It is fascinating to hear how Facebook and Skype work together – the news this week that the companies have a solution merging the best of social and video has shaken the industry up a great deal but now the details on how the system works are beginning to emerge.
TMC’s Tom Keating has an extensive podcast interview with Chaim Haas with Skype PR and IP communications veteran Jonathan Rosenberg, Skype’s Chief Technology Strategist where he learned everything you need to know.
New Skype APIs There are Skype server APIs made available to Facebook users which allow “shadow” accounts to be created with random Skype IDs. This happens even if you have a permanent Skype account.
Stripped down client: The Skype client used in this instance is stripped down (just does p2p no supernode functionality or unnecessary UI or codecs) so it will download quickly. It doesn’t use Adobe Flash as some web reports have stated incorrectly.

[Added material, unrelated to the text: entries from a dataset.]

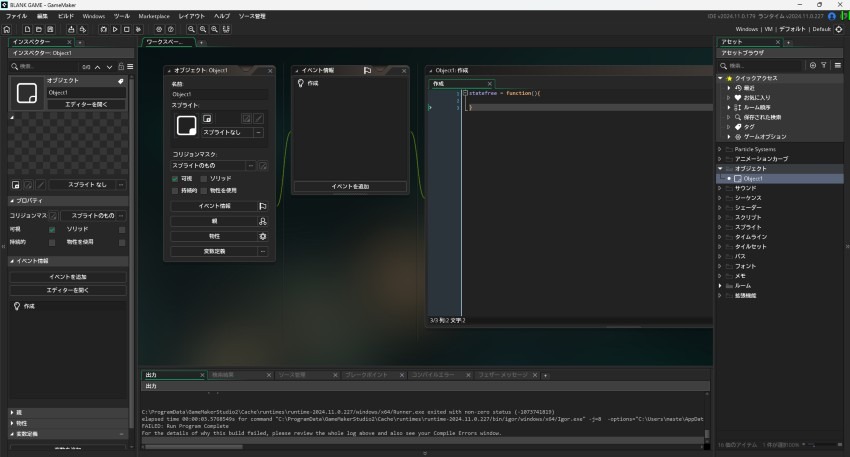Toggle the 可視 checkbox in Object1 editor

coord(176,179)
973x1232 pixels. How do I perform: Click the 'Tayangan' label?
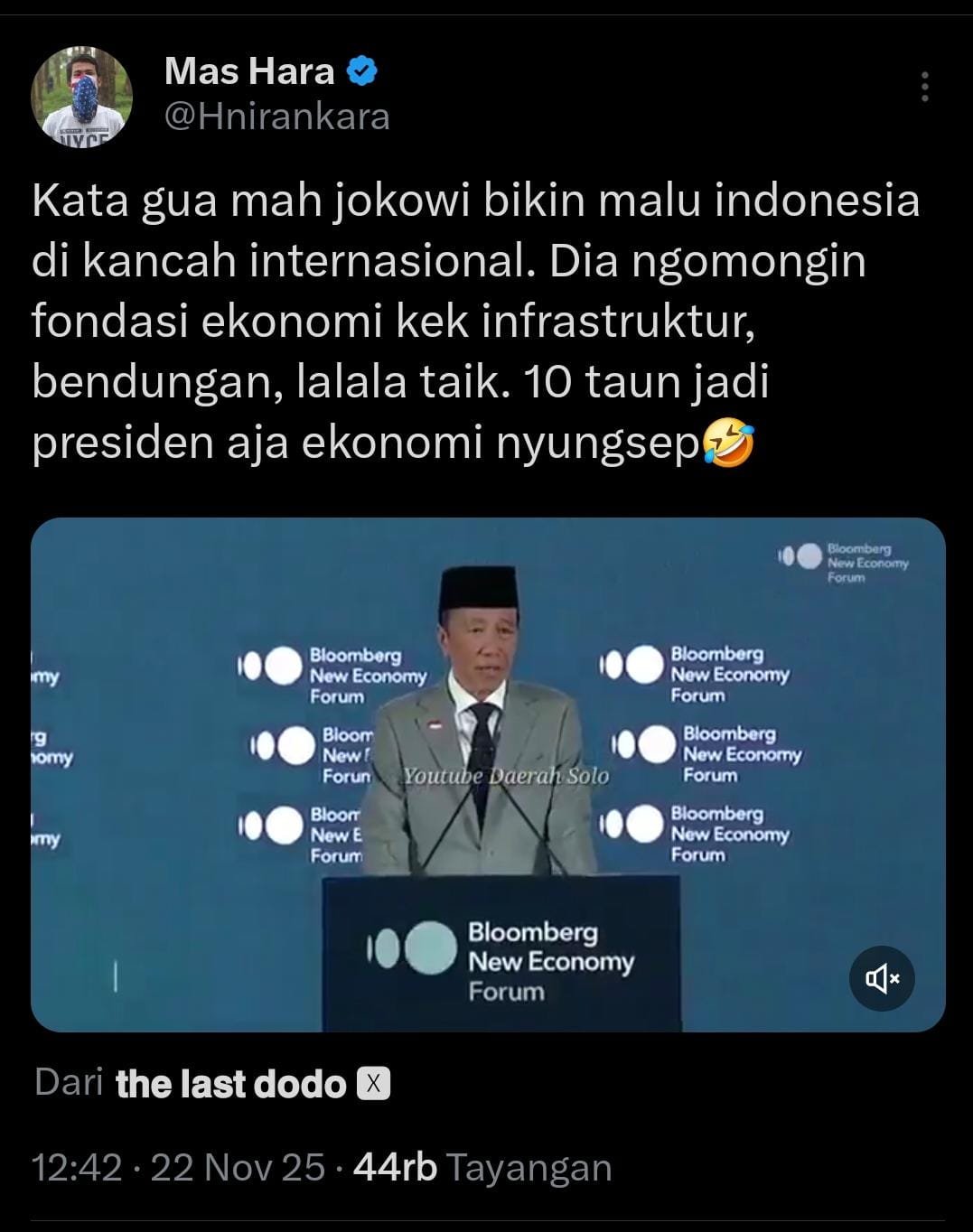[x=529, y=1168]
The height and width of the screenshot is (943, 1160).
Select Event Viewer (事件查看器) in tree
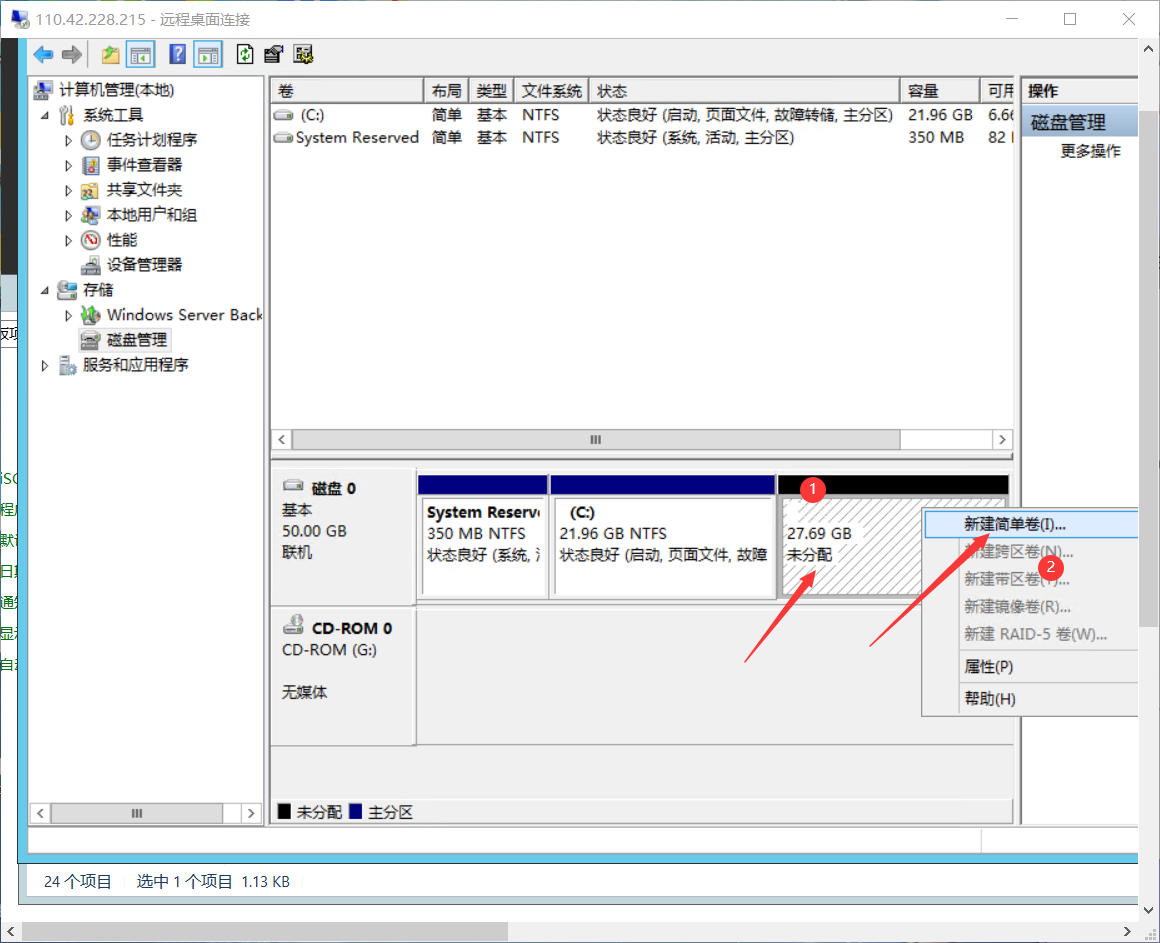click(144, 165)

Thank you Amazon: All the Facebook calling is supported by server supernodes – no PC supernodes – with cloud support from Amazon EC2.
No PSTN just yet: There is no PSTN calling at the moment but in the future there could be. Some interesting use cases are the ability to allow calls to mobile phones based on profile or even e-commerce and click-to-call.

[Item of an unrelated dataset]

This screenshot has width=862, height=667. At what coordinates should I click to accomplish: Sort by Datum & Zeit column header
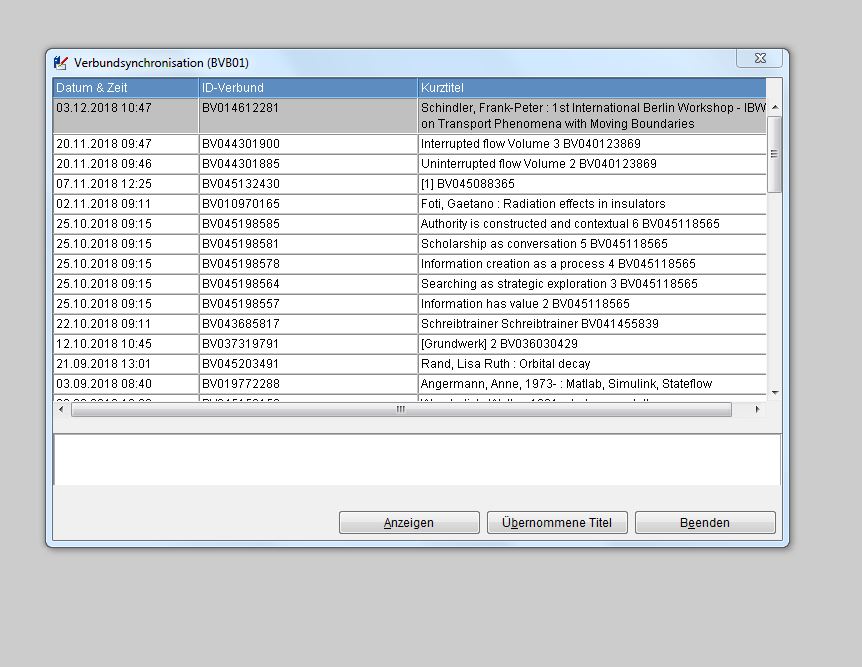coord(125,88)
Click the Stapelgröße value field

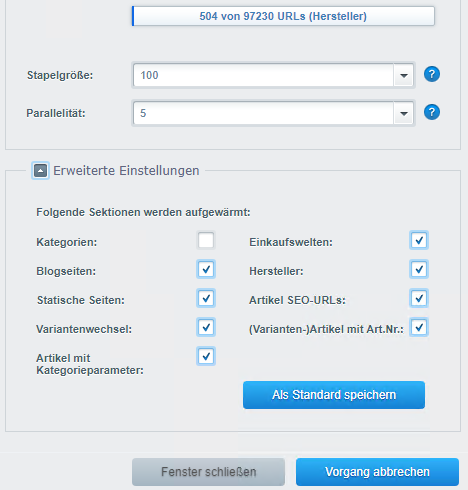(263, 75)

No HTML5: There were rumors of the client being HTML5 – sadly it isn’t – that would have been great to see as it could have conceivable run on all platforms like iPads, etc. As you can imagine, the company had to work on scaling this app – as there are over 750M active users on Facebook – even more than Skype users.
Will it scale? The question now is will the Skype network which has had a number of outages these past few years be able to to deal with flash crowds, update issues and more. It will be interesting to watch as the company says they are ready for a “ridiculous amount” of flash crowds and they can built-in massive database capacity to handle the potential of doubling user growth in a few weeks! And this is from a user base of hundreds of millions already!
Protecting the base: Moreover, the company has segmented its network so current Skype users are isolated and protected from harm if there are any issues.
Not reactionary: One final point is this collaboration has been worked on for many months so this news isn’t a response to Google or as a result of the Microsoft acquisition of Skype.